------ Extracted data ------
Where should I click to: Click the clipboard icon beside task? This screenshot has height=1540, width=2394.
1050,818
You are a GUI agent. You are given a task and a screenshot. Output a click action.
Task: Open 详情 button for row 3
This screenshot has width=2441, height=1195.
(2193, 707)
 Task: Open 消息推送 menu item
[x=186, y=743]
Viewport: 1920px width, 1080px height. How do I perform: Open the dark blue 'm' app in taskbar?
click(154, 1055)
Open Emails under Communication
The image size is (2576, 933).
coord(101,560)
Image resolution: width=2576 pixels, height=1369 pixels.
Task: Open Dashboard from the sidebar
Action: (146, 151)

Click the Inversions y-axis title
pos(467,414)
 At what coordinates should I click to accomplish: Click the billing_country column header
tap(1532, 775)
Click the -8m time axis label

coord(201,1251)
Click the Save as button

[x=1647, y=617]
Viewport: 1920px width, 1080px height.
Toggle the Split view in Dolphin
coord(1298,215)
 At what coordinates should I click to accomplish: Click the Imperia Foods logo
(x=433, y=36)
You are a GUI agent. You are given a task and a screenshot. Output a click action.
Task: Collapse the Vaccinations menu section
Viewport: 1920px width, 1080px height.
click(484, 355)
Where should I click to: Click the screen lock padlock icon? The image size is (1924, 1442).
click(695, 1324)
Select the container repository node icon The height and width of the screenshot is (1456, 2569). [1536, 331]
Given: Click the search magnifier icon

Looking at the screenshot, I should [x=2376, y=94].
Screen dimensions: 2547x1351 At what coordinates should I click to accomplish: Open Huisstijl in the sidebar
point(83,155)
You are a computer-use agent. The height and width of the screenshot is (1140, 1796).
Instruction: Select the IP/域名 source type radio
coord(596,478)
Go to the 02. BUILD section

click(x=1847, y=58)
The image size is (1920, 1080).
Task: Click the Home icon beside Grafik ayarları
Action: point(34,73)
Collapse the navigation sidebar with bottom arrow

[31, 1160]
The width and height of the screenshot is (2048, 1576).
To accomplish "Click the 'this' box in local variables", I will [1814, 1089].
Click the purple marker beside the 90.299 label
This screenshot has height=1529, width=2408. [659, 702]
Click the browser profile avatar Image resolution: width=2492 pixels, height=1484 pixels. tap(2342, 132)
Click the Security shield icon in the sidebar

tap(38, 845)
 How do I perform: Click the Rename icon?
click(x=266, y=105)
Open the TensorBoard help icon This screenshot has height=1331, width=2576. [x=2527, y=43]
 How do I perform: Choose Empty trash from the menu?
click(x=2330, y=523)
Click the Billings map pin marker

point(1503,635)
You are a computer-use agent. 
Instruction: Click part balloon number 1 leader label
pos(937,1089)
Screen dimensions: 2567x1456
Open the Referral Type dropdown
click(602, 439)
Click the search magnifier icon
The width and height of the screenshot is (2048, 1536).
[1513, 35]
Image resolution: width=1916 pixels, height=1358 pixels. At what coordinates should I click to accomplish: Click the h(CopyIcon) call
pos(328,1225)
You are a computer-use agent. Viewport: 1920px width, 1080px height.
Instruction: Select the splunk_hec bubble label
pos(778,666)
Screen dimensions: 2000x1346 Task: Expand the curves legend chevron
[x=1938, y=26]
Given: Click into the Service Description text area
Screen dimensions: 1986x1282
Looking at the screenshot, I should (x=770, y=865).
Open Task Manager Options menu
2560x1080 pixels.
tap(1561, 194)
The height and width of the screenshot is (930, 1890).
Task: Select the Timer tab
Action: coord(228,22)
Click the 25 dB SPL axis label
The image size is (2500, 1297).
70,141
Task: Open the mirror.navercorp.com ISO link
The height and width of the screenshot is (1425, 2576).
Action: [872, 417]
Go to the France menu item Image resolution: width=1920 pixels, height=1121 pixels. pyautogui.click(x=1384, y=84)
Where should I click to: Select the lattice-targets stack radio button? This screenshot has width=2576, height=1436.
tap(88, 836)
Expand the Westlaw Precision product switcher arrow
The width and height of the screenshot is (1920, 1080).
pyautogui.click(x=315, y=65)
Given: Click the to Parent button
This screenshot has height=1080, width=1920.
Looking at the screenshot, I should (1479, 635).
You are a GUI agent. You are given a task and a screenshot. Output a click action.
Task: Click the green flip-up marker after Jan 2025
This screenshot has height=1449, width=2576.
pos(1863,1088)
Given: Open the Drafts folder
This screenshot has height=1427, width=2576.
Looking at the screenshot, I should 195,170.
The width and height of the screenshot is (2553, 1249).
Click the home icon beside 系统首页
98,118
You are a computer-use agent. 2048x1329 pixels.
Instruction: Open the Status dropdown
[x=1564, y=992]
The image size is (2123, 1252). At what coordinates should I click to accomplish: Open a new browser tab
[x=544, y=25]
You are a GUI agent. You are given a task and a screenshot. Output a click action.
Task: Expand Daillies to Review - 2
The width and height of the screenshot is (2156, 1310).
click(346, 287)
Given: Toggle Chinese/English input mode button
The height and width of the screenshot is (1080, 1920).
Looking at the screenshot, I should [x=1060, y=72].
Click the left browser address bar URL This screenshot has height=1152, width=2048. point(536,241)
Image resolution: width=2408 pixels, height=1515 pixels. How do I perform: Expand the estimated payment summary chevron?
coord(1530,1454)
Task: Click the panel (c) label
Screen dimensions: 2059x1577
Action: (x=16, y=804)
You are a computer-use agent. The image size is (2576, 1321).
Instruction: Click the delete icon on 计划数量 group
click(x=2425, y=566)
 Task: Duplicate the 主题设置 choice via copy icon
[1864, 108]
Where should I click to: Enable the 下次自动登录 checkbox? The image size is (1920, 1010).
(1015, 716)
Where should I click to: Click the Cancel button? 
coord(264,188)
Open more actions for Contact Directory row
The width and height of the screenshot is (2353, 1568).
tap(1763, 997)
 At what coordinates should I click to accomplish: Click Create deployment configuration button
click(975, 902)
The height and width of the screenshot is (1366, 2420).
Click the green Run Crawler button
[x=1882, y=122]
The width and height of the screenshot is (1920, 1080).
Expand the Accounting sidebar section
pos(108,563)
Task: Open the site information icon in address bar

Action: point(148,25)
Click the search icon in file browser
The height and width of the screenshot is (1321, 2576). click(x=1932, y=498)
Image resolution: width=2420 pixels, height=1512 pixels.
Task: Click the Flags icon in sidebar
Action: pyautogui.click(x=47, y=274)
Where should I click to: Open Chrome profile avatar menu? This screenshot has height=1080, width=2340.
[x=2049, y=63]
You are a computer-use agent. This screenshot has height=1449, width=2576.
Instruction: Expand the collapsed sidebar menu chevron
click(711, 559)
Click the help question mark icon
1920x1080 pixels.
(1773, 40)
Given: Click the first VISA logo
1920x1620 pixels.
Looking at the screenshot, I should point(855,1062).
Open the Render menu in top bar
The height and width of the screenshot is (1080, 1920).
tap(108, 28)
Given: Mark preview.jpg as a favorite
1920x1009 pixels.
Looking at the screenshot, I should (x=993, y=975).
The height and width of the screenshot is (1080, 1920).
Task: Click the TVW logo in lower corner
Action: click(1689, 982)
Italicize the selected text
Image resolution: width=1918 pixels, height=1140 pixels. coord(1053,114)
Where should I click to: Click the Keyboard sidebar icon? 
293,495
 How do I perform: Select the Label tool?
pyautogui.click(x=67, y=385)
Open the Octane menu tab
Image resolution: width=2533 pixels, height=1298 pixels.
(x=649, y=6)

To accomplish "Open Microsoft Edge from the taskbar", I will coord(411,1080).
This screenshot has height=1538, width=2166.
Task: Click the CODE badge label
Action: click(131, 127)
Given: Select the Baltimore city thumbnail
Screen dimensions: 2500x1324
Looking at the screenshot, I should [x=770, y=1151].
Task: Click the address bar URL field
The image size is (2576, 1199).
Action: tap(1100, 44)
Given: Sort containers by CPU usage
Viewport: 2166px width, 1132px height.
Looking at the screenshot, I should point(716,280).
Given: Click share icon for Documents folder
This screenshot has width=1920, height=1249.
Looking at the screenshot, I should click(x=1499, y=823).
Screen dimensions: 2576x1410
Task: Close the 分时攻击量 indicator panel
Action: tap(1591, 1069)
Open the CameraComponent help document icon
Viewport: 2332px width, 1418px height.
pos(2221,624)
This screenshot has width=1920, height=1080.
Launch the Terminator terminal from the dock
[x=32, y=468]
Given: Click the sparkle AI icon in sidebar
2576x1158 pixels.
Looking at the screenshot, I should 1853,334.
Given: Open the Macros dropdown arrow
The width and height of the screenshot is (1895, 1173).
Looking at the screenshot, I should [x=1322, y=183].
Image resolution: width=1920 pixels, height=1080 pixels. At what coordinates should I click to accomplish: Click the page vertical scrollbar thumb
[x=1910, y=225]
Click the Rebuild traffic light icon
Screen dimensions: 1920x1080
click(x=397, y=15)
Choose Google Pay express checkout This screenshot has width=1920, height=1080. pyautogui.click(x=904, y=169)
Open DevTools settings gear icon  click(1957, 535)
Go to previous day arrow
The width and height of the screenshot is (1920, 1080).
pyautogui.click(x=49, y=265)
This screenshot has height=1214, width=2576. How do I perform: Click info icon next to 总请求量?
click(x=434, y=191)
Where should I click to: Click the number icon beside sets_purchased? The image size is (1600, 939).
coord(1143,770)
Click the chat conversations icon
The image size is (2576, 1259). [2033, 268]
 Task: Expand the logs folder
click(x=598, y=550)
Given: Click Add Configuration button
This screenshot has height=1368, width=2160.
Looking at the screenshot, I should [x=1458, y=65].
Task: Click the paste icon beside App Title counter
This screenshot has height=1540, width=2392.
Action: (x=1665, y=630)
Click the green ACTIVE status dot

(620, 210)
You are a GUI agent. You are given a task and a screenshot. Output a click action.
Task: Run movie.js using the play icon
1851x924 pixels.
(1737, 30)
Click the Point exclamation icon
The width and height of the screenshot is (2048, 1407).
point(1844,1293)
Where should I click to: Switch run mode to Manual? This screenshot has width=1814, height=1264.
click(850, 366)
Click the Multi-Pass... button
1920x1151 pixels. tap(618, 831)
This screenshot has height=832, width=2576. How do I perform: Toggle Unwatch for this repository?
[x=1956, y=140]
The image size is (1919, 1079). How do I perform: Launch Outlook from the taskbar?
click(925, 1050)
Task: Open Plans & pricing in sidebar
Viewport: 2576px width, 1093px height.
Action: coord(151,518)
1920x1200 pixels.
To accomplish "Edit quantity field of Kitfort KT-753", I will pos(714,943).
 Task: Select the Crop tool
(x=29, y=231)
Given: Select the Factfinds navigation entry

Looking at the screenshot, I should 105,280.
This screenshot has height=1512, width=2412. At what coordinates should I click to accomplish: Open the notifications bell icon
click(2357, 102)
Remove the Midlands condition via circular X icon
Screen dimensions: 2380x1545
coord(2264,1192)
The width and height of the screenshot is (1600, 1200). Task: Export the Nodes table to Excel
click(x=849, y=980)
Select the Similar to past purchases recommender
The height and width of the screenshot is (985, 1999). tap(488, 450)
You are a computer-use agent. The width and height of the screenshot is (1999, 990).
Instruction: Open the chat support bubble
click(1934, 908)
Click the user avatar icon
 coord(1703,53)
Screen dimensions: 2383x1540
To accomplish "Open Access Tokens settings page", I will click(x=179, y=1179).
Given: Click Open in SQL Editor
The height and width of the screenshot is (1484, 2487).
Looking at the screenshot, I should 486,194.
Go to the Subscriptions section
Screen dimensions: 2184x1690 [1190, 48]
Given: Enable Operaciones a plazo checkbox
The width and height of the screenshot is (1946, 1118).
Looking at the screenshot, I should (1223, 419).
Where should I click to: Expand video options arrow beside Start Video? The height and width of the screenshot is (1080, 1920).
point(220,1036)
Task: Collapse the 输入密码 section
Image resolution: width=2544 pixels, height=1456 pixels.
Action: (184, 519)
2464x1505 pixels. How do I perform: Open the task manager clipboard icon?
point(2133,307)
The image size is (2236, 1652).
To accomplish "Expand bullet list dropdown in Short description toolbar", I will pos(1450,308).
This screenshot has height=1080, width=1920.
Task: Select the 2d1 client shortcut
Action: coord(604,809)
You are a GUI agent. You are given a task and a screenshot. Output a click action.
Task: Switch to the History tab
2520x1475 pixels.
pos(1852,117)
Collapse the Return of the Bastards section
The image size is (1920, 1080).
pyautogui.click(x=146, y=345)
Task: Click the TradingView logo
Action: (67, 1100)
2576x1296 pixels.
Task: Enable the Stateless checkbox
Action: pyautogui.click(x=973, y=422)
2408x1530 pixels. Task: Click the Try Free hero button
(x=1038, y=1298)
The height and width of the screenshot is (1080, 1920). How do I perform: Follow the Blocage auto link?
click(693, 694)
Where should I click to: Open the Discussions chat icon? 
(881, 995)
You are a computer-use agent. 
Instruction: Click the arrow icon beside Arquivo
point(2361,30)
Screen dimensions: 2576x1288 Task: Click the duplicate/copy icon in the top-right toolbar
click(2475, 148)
------
▶ [Problem description]:
All lines above that include the word "settings" should be located and copied.

▶ [Result]:
Open DevTools settings gear icon  click(1957, 535)
To accomplish "Open Access Tokens settings page", I will click(x=179, y=1179).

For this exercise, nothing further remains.